沉默而冷寂,一夜之间没了生机一般。
他还真是有些想念当初宫里头那充满欢声笑语的日子了。
至少那会儿,皇上还是个活生生的人。
如今倒像是失了魂一般,全凭一个寻人的信念来支撑。
“嗯。”
谢怀珩坐起身,抬手捏了捏发酸发胀的眉心,看到精贵的锦被被他攥出了一道难看的褶皱。
默了片刻,小心地将它抚平。
这套锦被是棠棠最喜欢的。
若是知晓被他弄皱了,怕是要同他闹了。
与此同时,远在客栈的苏稚棠也有些崩溃地睁开了眼。
因为带够了银子,苏稚棠这几天游山玩水,还是挺开心的。
那些从宫中带来的财宝只是她的救命钱,等银子都嚯嚯完了她才打算动它们。
却没想到谢怀珩这人还挺精,居然留了一手,连她带出来的这些宝物都清点得仔细。
以至于这些东西暂时不能随意显露出来。
只是,最开始出来玩的新鲜感还挺足的,但久而久之也显露出来了些弊端。
她在宫中被谢怀珩养得精细,他几乎把世上最好的东西都给了她。
这会儿她虽然钱财带得足,能支撑她住最好的客栈和豪华宽敞的马车。
可到底是不能与宫中的御用之物相比较的,吃食也是如此。
古代的资源还是稀缺,尤其是这会儿她所处的地方不似京城那样的富饶之地,这里的条件实在是艰苦。

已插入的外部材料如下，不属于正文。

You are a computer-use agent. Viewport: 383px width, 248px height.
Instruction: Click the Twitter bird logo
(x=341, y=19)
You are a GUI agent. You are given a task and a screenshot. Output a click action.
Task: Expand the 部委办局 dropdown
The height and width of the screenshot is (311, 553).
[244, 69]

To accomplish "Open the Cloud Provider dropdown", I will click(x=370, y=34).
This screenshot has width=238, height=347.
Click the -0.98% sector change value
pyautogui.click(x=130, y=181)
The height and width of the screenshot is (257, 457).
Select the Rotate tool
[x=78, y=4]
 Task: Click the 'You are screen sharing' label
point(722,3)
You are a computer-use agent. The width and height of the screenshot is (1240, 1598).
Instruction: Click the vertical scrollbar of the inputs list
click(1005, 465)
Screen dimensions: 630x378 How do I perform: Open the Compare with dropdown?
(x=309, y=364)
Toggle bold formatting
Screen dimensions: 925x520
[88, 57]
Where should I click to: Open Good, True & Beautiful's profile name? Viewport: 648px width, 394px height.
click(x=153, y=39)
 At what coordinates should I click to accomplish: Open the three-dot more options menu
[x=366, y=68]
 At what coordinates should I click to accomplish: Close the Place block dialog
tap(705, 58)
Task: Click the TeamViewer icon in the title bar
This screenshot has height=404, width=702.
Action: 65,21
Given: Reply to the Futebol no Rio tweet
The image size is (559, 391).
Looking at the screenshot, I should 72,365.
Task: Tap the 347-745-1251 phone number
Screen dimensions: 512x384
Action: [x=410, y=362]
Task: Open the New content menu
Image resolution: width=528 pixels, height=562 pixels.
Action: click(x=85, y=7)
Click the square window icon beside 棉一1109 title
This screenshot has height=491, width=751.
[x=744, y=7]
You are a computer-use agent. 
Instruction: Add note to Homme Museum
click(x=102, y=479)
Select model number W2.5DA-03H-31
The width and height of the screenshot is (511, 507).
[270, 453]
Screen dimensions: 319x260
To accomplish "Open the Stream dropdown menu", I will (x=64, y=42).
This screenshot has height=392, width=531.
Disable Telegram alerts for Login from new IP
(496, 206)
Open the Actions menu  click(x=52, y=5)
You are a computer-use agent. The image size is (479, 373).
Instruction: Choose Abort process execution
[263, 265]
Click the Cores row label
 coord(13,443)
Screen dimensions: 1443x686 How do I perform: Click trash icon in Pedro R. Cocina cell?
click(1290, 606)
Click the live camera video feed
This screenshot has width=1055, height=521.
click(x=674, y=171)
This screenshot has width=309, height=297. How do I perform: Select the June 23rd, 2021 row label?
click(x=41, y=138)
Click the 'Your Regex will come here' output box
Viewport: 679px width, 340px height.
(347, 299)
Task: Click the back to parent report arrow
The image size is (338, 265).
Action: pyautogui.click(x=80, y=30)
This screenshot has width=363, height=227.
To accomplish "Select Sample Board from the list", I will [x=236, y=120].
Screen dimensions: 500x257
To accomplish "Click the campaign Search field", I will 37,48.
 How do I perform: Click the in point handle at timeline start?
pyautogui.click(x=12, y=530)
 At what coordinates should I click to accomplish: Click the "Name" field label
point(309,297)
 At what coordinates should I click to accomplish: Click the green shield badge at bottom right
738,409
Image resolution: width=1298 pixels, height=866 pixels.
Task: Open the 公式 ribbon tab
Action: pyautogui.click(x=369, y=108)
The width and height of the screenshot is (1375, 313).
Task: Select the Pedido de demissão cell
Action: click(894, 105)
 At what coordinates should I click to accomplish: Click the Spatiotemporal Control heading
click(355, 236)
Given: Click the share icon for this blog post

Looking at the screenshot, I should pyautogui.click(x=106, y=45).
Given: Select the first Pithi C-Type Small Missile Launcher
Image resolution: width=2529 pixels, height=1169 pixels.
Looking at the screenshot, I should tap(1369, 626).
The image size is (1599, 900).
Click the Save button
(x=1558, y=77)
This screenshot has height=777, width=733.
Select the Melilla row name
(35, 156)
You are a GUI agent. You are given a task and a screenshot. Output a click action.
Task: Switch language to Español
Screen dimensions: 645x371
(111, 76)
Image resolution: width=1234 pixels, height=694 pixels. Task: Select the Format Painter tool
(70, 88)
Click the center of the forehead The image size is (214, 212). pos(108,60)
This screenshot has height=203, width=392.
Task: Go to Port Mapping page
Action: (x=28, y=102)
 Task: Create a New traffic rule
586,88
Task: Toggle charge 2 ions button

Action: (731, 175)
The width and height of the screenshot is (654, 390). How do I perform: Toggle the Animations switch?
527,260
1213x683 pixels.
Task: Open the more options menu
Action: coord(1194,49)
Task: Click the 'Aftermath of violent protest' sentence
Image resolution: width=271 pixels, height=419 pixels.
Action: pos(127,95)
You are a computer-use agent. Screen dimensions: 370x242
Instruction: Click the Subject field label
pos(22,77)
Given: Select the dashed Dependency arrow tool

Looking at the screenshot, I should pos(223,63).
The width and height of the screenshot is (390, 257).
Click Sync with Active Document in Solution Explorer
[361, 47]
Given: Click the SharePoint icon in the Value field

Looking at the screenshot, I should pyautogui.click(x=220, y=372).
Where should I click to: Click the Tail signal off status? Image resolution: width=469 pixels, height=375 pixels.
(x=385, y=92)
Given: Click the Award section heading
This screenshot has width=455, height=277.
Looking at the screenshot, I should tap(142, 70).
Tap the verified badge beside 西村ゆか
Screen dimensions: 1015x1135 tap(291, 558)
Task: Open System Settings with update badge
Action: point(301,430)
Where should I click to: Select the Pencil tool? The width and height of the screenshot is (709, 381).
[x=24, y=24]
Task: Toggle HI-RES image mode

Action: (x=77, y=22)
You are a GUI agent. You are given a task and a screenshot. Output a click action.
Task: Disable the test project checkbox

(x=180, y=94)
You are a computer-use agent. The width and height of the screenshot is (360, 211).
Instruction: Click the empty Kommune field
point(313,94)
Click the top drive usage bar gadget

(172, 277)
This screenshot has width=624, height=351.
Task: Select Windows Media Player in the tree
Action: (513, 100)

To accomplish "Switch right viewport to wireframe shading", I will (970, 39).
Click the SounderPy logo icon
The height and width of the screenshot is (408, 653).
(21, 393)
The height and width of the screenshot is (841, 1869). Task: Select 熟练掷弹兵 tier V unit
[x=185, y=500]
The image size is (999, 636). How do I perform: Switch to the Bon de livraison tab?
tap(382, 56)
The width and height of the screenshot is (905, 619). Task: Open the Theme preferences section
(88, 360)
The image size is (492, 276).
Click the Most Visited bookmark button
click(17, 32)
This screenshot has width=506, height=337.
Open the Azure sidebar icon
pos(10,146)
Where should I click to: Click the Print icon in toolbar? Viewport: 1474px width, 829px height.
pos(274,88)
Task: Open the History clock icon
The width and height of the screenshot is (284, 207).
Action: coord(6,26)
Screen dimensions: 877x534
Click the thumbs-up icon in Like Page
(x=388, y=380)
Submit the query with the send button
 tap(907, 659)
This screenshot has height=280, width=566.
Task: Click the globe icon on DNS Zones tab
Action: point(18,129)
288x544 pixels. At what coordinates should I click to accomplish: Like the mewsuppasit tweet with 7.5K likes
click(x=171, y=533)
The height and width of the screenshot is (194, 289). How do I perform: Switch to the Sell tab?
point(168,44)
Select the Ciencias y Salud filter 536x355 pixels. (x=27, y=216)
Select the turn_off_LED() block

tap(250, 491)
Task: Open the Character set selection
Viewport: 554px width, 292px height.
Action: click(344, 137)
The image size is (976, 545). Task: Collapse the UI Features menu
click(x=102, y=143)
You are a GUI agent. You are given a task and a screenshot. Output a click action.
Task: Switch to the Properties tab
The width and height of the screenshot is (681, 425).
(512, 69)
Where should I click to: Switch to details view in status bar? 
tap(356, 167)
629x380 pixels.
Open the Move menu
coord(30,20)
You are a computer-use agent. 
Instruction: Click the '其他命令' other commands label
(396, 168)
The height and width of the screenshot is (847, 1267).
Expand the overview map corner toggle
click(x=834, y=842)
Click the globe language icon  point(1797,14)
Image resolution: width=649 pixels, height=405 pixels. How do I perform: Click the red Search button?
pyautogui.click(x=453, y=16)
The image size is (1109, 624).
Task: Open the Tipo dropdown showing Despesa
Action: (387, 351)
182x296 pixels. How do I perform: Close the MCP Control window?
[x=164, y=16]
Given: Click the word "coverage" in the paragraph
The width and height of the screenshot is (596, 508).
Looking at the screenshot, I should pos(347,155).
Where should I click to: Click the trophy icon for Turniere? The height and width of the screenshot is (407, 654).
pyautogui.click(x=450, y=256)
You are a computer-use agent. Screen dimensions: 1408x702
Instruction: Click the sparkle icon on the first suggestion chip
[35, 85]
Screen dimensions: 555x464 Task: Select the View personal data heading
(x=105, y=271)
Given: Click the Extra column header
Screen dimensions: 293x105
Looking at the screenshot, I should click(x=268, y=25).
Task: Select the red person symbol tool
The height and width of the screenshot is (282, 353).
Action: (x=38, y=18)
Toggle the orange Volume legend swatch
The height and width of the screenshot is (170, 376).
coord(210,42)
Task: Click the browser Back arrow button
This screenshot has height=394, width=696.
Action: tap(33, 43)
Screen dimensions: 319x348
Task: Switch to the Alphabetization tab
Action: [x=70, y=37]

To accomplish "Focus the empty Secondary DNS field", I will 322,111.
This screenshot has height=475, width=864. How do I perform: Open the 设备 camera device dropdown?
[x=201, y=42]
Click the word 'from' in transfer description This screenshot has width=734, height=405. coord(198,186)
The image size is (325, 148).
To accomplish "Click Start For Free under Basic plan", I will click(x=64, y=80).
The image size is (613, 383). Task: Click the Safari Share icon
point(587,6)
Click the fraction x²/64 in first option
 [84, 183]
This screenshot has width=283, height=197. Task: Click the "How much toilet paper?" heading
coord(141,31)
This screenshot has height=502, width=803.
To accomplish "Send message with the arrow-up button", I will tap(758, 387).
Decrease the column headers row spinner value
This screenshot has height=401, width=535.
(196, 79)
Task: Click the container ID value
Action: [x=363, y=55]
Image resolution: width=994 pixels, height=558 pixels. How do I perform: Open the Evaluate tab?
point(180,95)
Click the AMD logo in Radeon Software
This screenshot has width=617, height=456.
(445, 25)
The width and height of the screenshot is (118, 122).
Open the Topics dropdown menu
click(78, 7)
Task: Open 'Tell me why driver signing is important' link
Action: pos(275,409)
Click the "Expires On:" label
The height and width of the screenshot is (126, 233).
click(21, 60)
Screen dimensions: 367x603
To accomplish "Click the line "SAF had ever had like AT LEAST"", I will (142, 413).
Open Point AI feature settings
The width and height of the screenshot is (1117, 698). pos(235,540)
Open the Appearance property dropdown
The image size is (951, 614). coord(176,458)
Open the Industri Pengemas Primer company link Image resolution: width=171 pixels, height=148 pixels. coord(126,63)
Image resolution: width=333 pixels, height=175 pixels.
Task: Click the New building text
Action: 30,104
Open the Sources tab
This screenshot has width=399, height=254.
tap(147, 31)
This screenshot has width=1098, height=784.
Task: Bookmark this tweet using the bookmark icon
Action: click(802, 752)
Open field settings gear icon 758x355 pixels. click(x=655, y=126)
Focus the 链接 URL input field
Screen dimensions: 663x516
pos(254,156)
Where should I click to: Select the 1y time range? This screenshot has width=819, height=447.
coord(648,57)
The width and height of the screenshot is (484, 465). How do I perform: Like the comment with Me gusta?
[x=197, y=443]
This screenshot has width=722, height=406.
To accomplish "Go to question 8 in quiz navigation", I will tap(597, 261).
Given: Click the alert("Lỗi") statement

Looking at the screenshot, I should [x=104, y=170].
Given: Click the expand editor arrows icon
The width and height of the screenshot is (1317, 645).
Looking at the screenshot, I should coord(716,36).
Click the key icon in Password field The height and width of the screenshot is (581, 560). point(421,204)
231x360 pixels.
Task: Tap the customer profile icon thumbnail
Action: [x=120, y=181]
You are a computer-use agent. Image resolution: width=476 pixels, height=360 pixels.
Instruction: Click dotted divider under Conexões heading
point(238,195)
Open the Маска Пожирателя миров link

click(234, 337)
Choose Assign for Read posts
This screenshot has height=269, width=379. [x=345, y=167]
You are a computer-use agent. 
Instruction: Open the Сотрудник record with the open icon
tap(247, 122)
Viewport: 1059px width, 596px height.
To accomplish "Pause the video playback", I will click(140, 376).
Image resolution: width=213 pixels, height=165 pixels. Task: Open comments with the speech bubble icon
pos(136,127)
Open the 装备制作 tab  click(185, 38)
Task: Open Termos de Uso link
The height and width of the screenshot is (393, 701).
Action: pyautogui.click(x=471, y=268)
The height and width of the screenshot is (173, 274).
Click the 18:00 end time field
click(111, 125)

她也是吃不好又睡不好,而且越往南边温度也暖了,春夏时又有好多的蚊虫扰人。
苏稚棠失落地坐起身,手撑着这铺了好几层棉垫的床,罩在上头的粗布不知洗了多少回了,发白发硬,刮得她皮肤都有些疼的。
一点都没有宫里头的锦被舒服。
这床硬得她睡的难受,方才她也是强行逼着自己阖眼。
本是想入梦去找谢怀珩蹭龙床睡的,谁知等她终于克服了这硬床板准备入眠时。
谢怀珩却醒了。
每!次!都!这!样!
成年狐的崩溃就在一瞬间,苏稚棠眼泪汪汪的,鼓起了脸颊肉。